• **AIM**:
Using the passage on reciprocal domination, answer each question briefly.
(a) In the factory illustration, how does A decide to harm B?
(b) What three ways of retaliating against A does the passage say remain open to B?
(c) According to the passage, what does Pettit's view say it means for each person in the room to be dominated by the others?

• **DOCUMENT SECTION**:
[Begin]
For example, suppose that A and B work in a factory. A hates B, and so A decides to harm B by getting promoted to become the owner of the factory—eliminating B’s ability to do so. B cannot retaliate by also coming to own the factory. The job has been filled; the “room” has been “exited.” Yet, B can destroy A’s property, harass A’s person, or even threaten A’s life. This retaliation does not stem from the original position of reciprocal domination. Thus, Pettit’s only two ways that reciprocal domination might eliminate itself do not find application in Cohen’s scenario. We may safely conclude, then, that all the people in the room are dominated by at least one (and in fact all) of the others, which just means—in Pettit’s view—that each person in the room is individually unfree.
[End]
• **AVAILABLE DATA**:
[Begin]
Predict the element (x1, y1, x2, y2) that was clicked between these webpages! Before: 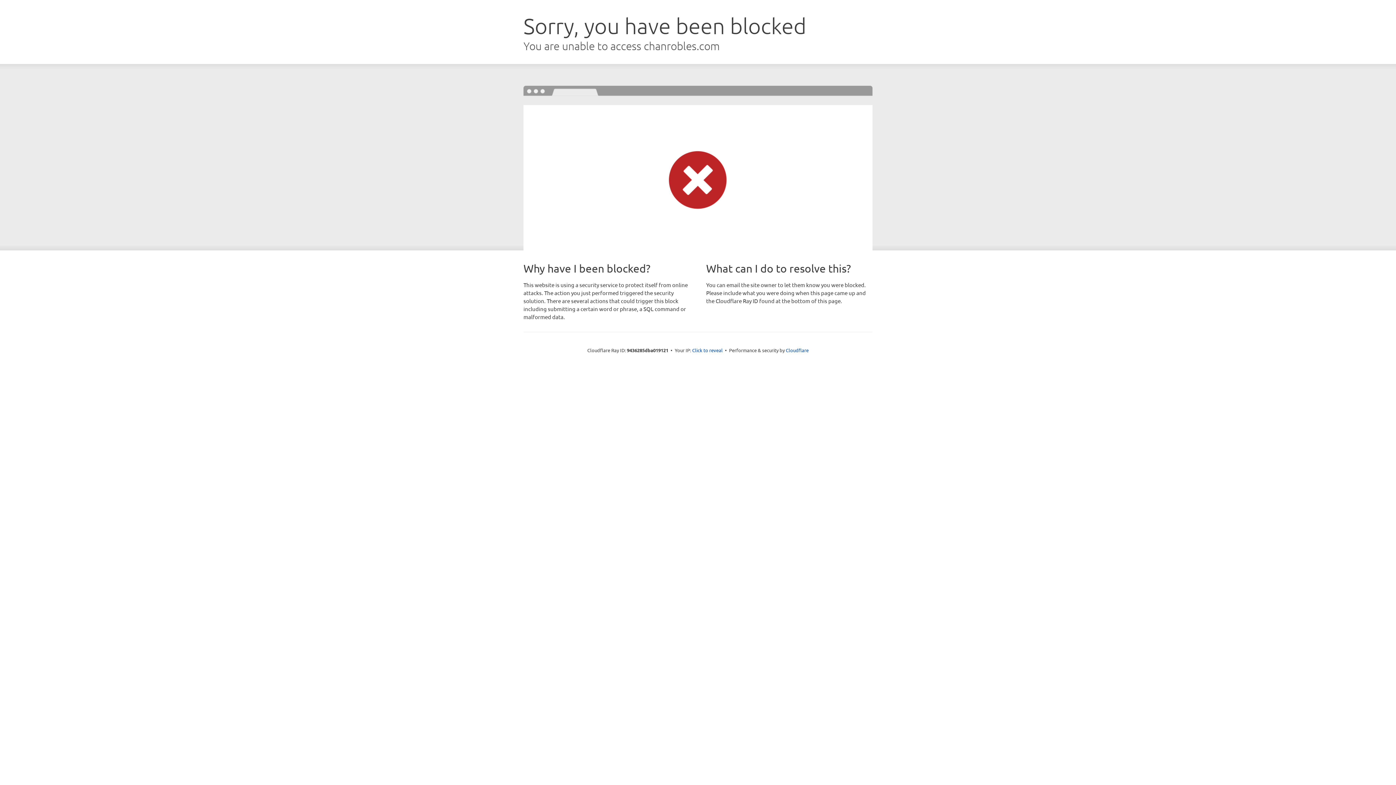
[End]
• **FULL OUTPUT**:
(a) A gets promoted to become the owner of the factory, which eliminates B's ability to do so.
(b) B can destroy A's property, harass A's person, or threaten A's life.
(c) It means that each person in the room is individually unfree.